== Supplied records

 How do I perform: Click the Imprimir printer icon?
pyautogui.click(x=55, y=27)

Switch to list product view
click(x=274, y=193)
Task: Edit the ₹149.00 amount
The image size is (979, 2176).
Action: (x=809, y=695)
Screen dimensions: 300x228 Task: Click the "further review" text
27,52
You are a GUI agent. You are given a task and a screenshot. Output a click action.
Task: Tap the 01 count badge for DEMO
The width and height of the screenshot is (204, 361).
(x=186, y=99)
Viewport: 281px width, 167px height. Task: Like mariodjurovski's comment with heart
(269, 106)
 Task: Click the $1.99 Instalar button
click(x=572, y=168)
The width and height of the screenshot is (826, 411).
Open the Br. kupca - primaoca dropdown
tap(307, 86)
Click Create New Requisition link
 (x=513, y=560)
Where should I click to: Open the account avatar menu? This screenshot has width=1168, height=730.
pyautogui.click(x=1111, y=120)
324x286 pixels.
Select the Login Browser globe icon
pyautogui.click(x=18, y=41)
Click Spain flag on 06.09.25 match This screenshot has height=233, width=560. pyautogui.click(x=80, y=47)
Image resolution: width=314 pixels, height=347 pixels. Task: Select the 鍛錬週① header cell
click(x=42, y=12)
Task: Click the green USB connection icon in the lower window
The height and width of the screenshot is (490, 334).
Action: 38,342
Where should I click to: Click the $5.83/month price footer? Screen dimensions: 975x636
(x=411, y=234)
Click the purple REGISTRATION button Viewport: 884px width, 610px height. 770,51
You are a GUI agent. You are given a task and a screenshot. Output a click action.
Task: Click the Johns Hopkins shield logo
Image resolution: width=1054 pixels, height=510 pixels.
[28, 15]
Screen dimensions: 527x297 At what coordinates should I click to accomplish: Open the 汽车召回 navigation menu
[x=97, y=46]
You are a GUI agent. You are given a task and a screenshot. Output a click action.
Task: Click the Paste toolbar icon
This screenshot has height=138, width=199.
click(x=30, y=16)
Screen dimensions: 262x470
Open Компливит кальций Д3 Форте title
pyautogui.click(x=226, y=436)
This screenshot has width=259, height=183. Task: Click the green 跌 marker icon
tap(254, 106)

====

• [Task prompt] Exactly the lines from the one containing "This screenshot has width=259, height=183." to the final line of the entries must be restated, and no others.

• [Finished task]
This screenshot has width=259, height=183. Task: Click the green 跌 marker icon
tap(254, 106)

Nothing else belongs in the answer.